The entries follow. Copy every line in which "list" appears.

─── DATA SUPPLIED

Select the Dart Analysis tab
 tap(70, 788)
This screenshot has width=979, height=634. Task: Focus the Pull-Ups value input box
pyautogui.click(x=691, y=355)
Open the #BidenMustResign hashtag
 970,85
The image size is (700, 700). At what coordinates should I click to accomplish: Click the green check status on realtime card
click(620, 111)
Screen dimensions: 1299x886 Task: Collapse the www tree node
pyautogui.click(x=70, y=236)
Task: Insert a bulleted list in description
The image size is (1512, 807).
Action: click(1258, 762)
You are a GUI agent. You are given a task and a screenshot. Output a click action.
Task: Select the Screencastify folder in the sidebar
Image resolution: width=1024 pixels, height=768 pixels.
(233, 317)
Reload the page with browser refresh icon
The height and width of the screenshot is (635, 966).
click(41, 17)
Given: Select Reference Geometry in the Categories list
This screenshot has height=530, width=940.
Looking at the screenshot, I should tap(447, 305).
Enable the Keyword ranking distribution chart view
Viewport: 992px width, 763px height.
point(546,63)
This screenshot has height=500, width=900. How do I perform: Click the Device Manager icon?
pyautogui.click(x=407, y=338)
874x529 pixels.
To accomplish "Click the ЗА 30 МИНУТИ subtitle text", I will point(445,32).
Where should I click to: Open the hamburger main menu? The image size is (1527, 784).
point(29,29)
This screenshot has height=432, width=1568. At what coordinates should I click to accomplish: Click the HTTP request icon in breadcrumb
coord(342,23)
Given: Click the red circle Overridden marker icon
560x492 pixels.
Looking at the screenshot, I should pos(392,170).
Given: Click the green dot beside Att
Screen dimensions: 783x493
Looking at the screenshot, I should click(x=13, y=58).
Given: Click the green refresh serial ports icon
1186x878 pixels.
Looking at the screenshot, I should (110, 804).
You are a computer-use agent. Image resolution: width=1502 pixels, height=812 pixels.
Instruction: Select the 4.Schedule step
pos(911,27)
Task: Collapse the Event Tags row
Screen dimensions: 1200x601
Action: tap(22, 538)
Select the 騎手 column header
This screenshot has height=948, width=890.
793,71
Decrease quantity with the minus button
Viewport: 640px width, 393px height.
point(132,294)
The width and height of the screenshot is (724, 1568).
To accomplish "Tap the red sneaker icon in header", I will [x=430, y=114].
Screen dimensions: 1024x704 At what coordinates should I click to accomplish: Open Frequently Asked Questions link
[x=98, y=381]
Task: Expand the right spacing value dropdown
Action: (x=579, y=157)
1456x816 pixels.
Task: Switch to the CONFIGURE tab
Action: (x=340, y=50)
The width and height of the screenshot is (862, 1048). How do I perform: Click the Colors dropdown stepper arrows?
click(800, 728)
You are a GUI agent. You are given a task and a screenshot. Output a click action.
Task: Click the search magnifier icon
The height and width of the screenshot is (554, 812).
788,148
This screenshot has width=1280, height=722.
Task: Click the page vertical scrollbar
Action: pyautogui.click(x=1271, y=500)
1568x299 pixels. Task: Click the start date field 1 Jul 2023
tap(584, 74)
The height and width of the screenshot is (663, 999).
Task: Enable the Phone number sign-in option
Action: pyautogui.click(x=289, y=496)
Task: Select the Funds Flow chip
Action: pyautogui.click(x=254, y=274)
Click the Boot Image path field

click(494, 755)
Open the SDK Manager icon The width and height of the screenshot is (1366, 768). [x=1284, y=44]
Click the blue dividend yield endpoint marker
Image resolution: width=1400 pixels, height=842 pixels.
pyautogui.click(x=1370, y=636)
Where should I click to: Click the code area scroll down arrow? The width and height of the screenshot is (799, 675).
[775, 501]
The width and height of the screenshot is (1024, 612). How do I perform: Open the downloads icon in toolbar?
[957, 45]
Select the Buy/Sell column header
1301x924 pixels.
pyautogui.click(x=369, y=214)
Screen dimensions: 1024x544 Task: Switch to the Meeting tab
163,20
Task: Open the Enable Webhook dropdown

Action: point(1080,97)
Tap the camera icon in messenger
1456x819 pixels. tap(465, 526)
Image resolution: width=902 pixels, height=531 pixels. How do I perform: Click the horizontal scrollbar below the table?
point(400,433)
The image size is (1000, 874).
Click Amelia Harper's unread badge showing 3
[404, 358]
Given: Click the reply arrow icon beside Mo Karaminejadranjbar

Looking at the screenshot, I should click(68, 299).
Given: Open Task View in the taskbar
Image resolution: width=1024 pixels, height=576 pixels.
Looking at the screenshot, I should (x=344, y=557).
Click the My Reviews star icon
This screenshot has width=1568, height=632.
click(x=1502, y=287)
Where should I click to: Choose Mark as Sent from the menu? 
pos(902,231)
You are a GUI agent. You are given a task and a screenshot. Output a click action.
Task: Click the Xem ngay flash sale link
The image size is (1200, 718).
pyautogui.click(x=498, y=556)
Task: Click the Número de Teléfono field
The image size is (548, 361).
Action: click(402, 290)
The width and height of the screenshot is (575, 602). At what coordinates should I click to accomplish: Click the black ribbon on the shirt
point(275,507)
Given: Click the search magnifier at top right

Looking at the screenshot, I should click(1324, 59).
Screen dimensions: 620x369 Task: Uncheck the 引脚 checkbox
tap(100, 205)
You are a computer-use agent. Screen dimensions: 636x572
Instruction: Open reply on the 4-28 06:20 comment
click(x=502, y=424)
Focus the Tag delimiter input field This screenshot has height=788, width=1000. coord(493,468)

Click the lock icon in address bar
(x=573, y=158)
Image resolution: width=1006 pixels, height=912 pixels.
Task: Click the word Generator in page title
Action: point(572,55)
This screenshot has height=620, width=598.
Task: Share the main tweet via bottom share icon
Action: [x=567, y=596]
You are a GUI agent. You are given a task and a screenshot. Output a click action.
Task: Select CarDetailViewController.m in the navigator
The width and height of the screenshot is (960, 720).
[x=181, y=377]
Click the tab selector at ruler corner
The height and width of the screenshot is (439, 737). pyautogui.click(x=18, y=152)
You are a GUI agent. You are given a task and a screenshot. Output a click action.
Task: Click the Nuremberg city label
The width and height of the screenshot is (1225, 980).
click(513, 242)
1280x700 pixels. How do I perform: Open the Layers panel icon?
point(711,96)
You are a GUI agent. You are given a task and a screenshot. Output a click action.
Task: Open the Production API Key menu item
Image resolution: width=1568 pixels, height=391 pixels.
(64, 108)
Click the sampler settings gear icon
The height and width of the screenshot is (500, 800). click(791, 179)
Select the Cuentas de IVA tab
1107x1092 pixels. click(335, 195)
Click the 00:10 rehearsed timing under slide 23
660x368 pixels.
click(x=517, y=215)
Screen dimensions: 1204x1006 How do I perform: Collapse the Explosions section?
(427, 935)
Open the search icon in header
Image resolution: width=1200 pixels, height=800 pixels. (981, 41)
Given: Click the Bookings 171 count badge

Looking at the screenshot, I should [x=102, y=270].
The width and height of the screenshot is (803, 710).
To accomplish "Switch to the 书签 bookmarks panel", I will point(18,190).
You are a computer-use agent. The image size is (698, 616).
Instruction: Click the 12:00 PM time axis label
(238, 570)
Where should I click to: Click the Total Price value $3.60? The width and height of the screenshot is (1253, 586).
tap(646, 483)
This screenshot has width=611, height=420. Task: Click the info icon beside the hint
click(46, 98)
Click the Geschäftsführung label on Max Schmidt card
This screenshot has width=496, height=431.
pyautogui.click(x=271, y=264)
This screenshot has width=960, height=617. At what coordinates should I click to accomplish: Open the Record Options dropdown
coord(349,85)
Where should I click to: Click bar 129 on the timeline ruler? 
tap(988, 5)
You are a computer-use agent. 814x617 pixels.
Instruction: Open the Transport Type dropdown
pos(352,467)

──────

**EXPECTED ANSWER**
Task: Insert a bulleted list in description
Given: Select Reference Geometry in the Categories list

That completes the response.